ŚwiatTruszczyński: to jest troszeczkę rozczarowanie

Truszczyński: to jest troszeczkę rozczarowanie

Wiceminister spraw zagranicznych Jan Truszczyński ocenił frekwencję w niedzielnym referendum w Hiszpanii, jako nieco rozczarowującą, ale stosunek zwolenników i przeciwników unijnej konstytucji uznał za "przyzwoity".

21.02.2005 | aktual.: 21.02.2005 06:54

Przy frekwencji wynoszącej około 42,5% uprawnionych do głosowania, ogromna większość Hiszpanów poparła konstytucję UE - głosowało za nią 76,5% wyborców - podała hiszpańska telewizja, powołując się na pierwsze sondaże powyborcze. "Nie" wobec konstytucji wyraziło 16,2% uczestników referendum.

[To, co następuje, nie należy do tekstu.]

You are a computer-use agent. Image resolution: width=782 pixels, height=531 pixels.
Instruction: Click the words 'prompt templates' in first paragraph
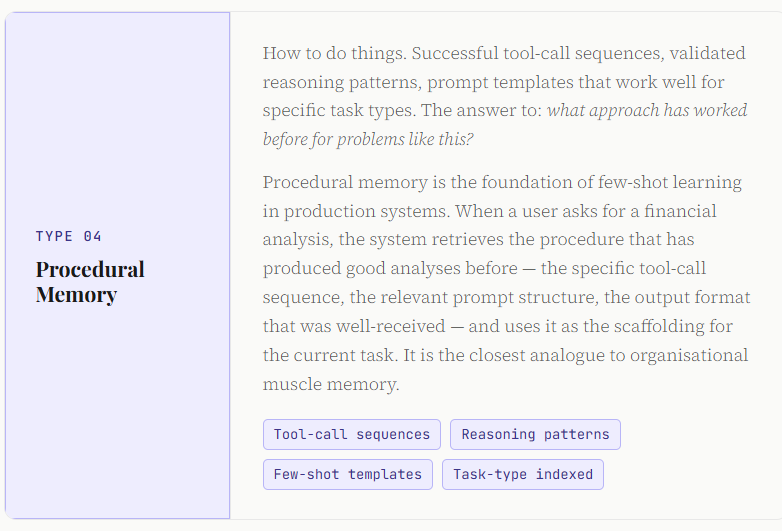pos(500,82)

Nie ma zaskoczenia jeśli chodzi o relacje "tak" - "nie" - myślę, że to jest bardzo przyzwoita relacja; nie ma również zaskoczenia - i to mnie troszeczkę martwi - jeśli chodzi o frekwencję - powiedział Truszczyński. Według niego, byłoby lepiej, gdyby w referendum wzięło udział "około połowy i więcej" uprawnionych do głosowania.

Mimo wszystko - podkreślił - życzylibyśmy sobie wszędzie, w każdym referendum takiego wyniku jaki osiągnęła Hiszpania.

Wiceminister przewiduje, że jedni będą ten wynik interpretować jako niewystarczające poparcia dla hiszpańskiego rządu, a inni - jako dowód, że Traktat Konstytucyjny "jest materią na tyle zawiłą", że - mimo wysiłków - znaczna część obywateli nie poczuwa się do obowiązku zajęcia stanowiska w tej sprawie.

Krótko mówiąc nie jest to jak widać temat, który wyzwala poziom emocji wystarczający, żeby się pofatygować do urn - powiedział Truszczyński. - Nie jest to traktowane jako coś przełomowego, coś w sprawie czego trzeba się opowiedzieć "tak" lub "nie".